#### ZIEL DER AUFGABE:
Nennen Sie bitte das Datum, an dem die Bundesregierung laut dem Text zur Reform des Vormundschafts- und Betreuungsrechts den Gesetzentwurf im Kabinett beschlossen hat.

Der vom Bundesministerium der Justiz und für Verbraucherschutz (BMJV) vorgelegte Entwurf eines Gesetzes zur Reform des Vormundschafts- und Betreuungsrechts wurde am 23. September 2020 von der Bundesregierung im Kabinett beschlossen.

Wie wir bereits mit Fachinformation vom 01. Juli 2020 zum Referentenentwurf informiert haben, werden in diesem Gesetzesvorhaben nach Auffassung vieler beteiligter Akteure und Experten aus den in der BAGFW zusammengeschlossenen Verbänden und dem Kasseler Forum die wesentlichen zu reformierenden Themenbereiche aufgegriffen:

  • Modernisierung und Neustrukturierung des Vormundschafts- und Betreuungsrechts: Die Vorschriften des geltenden Vormundschaftsrechts zur Vermögenssorge, zu Aufsicht des Gerichts sowie zum Aufwendungsersatz und zur Vergütung werden ins Betreuungsrecht eingeordnet und – soweit erforderlich – an das Betreuungsrecht angepasst.
  • Stärkung von Selbstbestimmung und Autonomie betreuter Personen in Annäherung an die Vorgaben der UN-BRK: Der Erforderlichkeitsgrundsatz wird gestärkt und das Handeln der Betreuer*innen ist künftig an den Wünschen der betreuten Person zu orientieren. Eine Betreuung kann aber noch immer unter bestimmten Bedingungen auch gegen den natürlichen Willen einer Person bestellt werden. Die Regelungen zum Einwilligungsvorbehalt wurden nicht enger gefasst.
  • Im Vormundschaftsrecht soll der Mündel mit seinen Rechten als Subjekt im Zentrum stehen und die Personensorge gestärkt werden. Die Rechte der Pflegeeltern, bei denen die Mündel aufwachsen, sollen gestärkt werden. Die verschiedenen Vormundschaftstypen werden zu einem Gesamtsystem zusammengefügt, in dem die beruflichen Vormünder einschließlich des Jugendamts als Amtsvormund gleichrangig sind, nur ehrenamtliche Vormünder sind vorrangig zu bestellen.
  • Neues Betreuungsorganisationsgesetz, Aufgabenbeschreibung für die Vereine, Aufhebung Vergütungsverbot für Vereine und engere Anbindung der Ehrenamtlichen Betreuer an Vereine: Zur Verbesserung des Informations- und Kenntnisniveaus bei ehrenamtlichen Betreuern wird die Möglichkeit einer engen Anbindung an einen anerkannten Betreuungsverein im Wege einer Vereinbarung über eine Begleitung und Unterstützung neu eingeführt. Zur Sicherstellung einer einheitlichen Qualität der beruflichen Betreuung soll ein formales Registrierungsverfahren mit persönlichen und fachlichen Mindesteignungsvoraussetzungen für berufliche Betreuer eingeführt werden.

#### BEREITGESTELLTE DATEN:
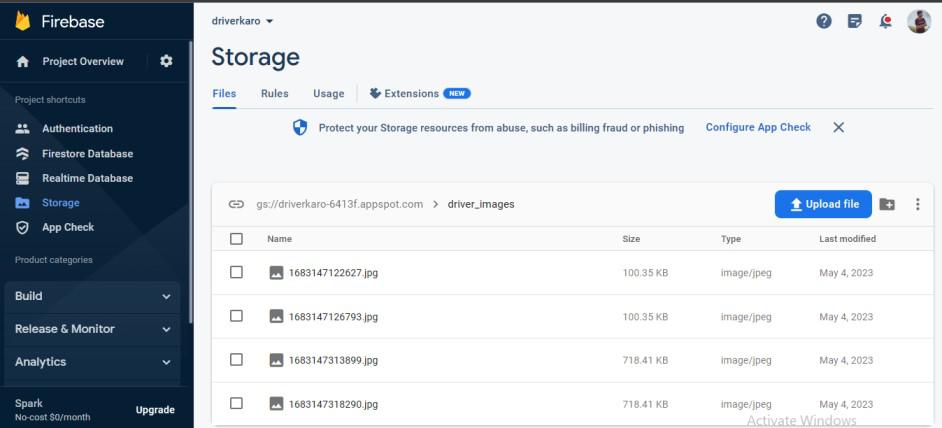
Task: Open the docs/release notes icon
Action: tap(855, 21)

#### ERGEBNIS:
Am 23. September 2020.